━━ Extract to read
# What's your hobby to keep boredum away?



## Kiniyeow (Oct 11, 2010)

Just wondering what everyone is doing when your not visiting all the sights and sounds of Chiang Mai. What keeping you occupied during those long rainy days without going bonkers?


----------



## Digitalwolf2017 (Oct 21, 2011)

Wow. I guess replying to blogs would not be counted among them... lol.


----------



## duncbUK (Apr 19, 2011)

it's not the most active site in the world.

I used to teach and am going back to teach at the end of the month- partly for something to do- teaching a mere 20 hours in a week is hardly work


----------



## kika83 (Oct 20, 2011)

*massage*

I'd go out and get a massage. It's the cure to everything - including boredom! 
Did you know that 1 hour massage is as good as 8 hours sleep?


----------



## Kiniyeow (Oct 11, 2010)
━━━━
━━ Dataset extract
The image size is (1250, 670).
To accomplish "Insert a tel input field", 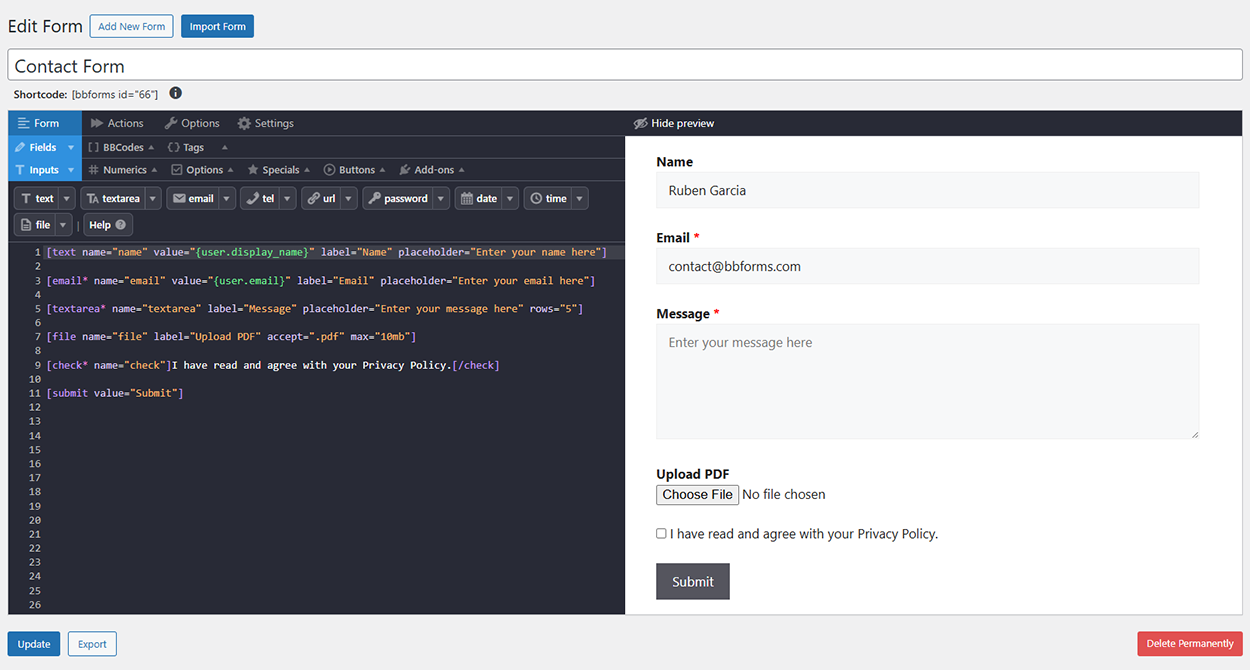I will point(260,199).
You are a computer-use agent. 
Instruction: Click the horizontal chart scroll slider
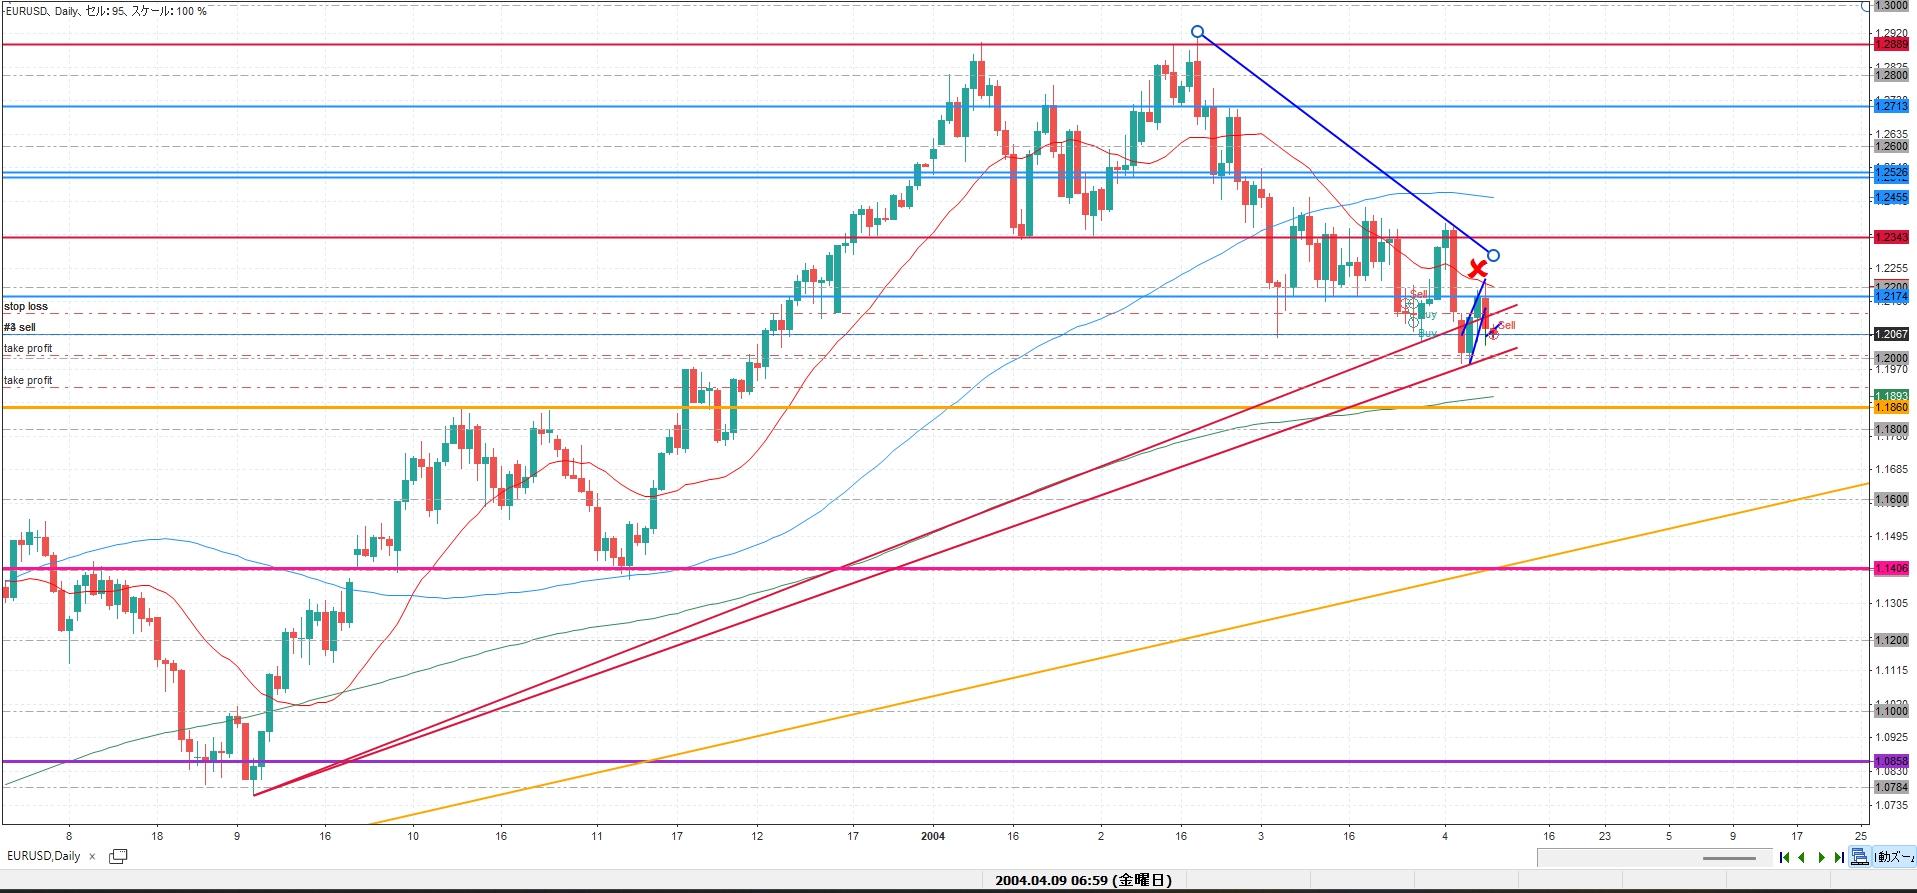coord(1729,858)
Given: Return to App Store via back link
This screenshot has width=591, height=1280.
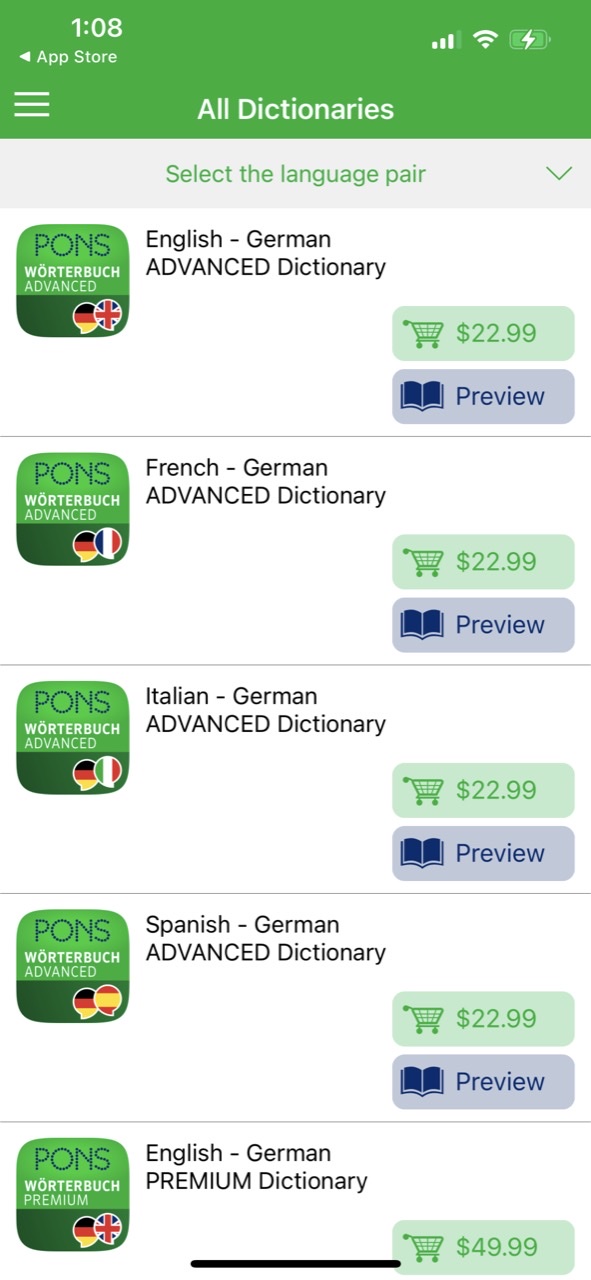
━━━━
━━ Dataset extract
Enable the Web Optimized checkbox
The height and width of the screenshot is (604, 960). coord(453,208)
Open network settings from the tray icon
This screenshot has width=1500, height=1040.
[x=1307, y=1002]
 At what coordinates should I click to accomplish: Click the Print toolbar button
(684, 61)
━━━━
--- To-do list ---
1 - In the Chiang Mai hobby thread, copy the stretch from "I used to teach" through "(Oct 20, 2011)", swapping "20 hours" for "15 hours".
2 - According to the Chiang Mai hobby thread, why does kika83 suggest going out for a massage?
3 - Do these statements agree with the Chiang Mai hobby thread? (a) duncbUK considers teaching 20 hours a week to be hardly work. (b) Kiniyeow asks how people stay occupied on long sunny days. (c) duncbUK calls the site very active.
Work only from the Chiang Mai hobby thread.

--- Answers by task ---
1 -
I used to teach and am going back to teach at the end of the month- partly for something to do- teaching a mere 15 hours in a week is hardly work


----------



## kika83 (Oct 20, 2011)

2 - kika83 says a massage is the cure to everything, including boredom.

3 -
(a) Yes: "teaching a mere 20 hours in a week is hardly work"
(b) No: "during those long rainy days without going bonkers"
(c) No: "it's not the most active site in the world."